Along the rue de Trévise in Paris’ 9th arrondisement, you’ll find a nondescript set of arched ironwork doors announcing your arrival at the YMCA (or, to go by the French version, UCJG Union Chrétienne des Jeunes Gens). But few passersby would guess that behind the recessed entryway is the world’s oldest original basketball court.
This grande dame of hoops courts hosted Europe’s first basketball game 125 years ago today, and remains an enduring symbol of both the game’s globalization and the Franco-American relationship., as I’ve written elsewhere And yes, the basketball book I’m working on takes this starting point, an early instigator of #hoopsdiplomacy, as a foundational step in how and why France became one of the largest all-time suppliers of international players to the NBA.
Construction on the building began in 1892 utilizing the designs of architect Emile Bénard, a disciple of Gustave Eiffel, and was completed the following year. The structure’s basketball court was an exact replica of the game’s original terrain in Springfield, Massachusetts, constructed with wood imported directly from North America.
Once the court was in place, Melvin Rideout, one of James Naismith’s original basketball players who was sent to Paris by the YMCA to oversee the new foyer, provided instructions on how to play the new game. On December 27, 1893, the first hoops game was played, a competition that attracted an illustrious crowd that included Pierre de Coubertin.

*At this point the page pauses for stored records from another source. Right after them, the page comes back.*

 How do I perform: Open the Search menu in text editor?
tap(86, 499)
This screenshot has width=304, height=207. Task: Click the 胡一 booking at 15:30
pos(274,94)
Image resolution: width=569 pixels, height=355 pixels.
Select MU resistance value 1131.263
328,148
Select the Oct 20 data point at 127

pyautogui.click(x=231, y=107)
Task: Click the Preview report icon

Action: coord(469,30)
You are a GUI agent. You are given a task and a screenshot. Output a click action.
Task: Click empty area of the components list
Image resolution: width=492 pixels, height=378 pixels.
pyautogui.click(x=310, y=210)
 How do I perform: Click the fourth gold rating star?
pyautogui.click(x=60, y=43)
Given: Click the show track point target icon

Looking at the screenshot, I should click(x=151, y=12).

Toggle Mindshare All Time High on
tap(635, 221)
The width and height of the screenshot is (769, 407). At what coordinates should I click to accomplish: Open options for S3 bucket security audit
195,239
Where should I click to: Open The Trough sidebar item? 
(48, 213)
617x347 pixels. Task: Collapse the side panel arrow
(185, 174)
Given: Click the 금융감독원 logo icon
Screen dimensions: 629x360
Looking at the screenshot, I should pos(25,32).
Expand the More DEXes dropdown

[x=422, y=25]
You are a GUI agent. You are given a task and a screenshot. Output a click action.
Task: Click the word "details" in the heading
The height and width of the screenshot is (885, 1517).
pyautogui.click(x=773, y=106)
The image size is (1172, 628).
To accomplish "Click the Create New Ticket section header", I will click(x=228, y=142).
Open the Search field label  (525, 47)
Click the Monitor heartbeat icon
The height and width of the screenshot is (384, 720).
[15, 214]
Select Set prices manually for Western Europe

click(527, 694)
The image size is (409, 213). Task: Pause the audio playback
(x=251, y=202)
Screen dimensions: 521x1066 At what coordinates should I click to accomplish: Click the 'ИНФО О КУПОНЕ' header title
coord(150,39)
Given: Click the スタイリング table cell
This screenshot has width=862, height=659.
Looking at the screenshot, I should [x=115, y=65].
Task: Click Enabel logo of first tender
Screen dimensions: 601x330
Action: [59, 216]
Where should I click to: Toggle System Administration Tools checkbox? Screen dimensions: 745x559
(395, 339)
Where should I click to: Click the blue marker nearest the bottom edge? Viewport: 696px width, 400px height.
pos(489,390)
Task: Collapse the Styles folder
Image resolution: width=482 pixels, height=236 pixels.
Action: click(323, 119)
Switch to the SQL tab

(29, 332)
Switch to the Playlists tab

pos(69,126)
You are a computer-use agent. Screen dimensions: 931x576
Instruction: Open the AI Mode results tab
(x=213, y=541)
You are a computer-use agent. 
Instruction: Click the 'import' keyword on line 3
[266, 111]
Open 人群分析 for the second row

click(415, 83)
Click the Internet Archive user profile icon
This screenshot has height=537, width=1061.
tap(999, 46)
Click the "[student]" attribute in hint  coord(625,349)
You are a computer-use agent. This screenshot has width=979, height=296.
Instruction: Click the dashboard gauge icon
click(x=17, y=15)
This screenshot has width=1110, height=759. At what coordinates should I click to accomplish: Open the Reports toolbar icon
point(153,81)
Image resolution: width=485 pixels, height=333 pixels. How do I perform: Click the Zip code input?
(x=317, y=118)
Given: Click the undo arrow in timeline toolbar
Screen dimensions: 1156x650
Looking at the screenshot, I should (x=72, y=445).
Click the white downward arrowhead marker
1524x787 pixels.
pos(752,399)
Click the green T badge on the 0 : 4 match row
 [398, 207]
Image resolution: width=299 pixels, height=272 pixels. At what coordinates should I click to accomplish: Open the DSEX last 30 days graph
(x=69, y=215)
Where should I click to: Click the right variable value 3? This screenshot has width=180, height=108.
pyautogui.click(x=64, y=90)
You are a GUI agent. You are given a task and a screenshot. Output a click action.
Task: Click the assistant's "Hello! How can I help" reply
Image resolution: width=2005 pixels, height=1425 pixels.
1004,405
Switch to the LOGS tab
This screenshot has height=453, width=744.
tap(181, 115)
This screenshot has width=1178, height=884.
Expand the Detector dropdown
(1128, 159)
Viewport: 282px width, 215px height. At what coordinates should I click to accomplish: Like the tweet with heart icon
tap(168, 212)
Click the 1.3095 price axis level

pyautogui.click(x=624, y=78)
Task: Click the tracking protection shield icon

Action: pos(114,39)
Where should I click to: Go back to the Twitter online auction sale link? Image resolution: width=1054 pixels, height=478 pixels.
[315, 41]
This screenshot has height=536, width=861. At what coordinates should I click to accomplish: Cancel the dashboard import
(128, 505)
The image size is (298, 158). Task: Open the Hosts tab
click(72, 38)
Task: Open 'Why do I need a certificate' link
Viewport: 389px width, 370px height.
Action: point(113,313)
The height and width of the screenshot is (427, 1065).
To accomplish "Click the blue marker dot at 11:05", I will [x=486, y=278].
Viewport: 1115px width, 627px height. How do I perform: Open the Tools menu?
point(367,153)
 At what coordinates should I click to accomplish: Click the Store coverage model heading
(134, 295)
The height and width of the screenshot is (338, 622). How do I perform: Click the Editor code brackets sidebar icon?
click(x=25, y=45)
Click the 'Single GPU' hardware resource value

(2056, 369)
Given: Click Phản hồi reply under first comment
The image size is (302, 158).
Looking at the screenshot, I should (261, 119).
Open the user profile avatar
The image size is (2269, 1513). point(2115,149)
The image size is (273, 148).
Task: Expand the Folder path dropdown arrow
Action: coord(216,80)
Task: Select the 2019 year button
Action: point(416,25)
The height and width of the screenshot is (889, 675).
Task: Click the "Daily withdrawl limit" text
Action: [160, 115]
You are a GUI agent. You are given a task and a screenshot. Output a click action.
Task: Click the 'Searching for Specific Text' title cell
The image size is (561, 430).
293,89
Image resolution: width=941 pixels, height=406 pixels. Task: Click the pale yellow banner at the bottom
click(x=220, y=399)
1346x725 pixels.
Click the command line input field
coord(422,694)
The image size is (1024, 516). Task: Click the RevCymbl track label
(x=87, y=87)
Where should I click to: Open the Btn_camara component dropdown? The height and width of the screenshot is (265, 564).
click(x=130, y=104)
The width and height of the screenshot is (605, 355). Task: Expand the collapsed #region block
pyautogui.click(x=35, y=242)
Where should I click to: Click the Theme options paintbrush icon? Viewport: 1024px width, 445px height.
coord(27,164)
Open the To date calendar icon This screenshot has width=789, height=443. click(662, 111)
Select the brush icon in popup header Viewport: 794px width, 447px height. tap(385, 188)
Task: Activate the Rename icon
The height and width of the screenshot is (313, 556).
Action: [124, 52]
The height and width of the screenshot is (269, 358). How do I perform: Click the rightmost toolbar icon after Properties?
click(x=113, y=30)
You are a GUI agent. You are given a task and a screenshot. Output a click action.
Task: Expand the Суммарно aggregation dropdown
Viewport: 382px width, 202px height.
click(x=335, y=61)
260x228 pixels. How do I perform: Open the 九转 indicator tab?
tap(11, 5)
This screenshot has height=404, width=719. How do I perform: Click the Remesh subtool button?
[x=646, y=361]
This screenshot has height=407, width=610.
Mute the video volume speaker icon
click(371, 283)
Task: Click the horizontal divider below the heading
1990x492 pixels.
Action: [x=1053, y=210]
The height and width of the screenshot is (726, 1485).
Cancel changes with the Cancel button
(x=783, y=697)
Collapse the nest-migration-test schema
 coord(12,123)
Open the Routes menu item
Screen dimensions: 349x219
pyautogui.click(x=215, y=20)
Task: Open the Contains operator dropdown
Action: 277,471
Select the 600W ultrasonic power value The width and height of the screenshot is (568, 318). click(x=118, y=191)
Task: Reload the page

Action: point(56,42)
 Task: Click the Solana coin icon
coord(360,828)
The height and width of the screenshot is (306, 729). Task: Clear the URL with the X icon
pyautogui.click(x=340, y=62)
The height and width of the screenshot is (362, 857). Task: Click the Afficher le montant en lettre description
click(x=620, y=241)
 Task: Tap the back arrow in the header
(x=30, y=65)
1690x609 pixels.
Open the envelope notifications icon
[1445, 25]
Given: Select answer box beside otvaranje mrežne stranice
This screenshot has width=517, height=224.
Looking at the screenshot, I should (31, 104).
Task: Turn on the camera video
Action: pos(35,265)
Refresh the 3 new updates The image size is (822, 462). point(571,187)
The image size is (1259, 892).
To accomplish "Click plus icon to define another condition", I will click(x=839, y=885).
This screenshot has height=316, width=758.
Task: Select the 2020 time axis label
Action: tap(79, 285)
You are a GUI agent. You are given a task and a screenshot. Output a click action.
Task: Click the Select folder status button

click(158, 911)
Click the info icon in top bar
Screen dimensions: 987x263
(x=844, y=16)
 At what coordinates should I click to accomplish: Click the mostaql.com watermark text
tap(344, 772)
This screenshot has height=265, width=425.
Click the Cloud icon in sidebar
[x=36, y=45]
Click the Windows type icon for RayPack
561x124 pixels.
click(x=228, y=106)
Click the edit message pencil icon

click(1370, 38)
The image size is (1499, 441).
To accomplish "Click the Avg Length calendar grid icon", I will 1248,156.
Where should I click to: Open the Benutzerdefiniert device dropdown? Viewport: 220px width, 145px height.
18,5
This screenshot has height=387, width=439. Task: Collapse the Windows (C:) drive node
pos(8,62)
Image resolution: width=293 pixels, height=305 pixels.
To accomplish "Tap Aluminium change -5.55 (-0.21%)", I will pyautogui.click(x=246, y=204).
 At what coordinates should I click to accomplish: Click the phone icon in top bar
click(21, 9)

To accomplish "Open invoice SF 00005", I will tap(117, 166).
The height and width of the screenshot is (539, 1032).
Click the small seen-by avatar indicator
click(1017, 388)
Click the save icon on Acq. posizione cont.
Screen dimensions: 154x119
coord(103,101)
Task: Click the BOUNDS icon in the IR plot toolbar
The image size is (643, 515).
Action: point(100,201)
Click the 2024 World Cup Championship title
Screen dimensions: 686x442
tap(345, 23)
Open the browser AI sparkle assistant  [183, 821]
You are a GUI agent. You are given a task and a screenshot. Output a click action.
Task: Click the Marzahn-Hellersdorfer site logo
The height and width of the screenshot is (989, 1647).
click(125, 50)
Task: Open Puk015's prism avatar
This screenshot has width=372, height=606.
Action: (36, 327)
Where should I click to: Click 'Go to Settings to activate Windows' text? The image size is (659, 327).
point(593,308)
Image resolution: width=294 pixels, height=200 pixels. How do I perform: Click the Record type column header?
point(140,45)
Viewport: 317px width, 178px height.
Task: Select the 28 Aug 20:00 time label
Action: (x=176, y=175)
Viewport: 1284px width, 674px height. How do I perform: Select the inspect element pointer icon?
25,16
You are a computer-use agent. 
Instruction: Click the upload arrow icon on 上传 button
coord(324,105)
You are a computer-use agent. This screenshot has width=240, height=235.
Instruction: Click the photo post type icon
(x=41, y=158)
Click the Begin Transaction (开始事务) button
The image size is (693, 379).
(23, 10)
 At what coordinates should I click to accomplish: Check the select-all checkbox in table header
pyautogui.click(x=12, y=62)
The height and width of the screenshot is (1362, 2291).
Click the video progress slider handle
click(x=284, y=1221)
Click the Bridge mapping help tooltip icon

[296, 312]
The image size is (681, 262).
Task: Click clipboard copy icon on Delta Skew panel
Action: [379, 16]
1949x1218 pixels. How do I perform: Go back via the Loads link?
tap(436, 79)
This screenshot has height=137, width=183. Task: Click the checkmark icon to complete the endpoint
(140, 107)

Even Naismith himself likely played or watched hoops games on this court. The father of basketball traveled to France in 1917 to help organize YMCA leisure foyers and volunteer work with the Allied troops—restrictions on movement prohibited his travel to the Central Powers. Based out of Paris for 19 months, it’s hard to believe that Naismith wouldn’t have spent time at the rue de Trévise court (though I have yet to find detailed documentation of this).
In 2016, I had the privilege of visiting the rue de Trévise court, before it gained a modicum of U.S. fame through Andrew Keh’s excellent New York Times Magazine article, and it’s a compelling place. The wood slats, the metal bars, the spectator gallery from above—even the air had a certain je ne sais quoi scent that lent awe and age to the place. French speakers can read more about this special structure via the Paris YMCA-UCJG site here.
The court is open to the general public during the annual Journées du Patrimoine in September and should you find yourself in Paris, well worth your while.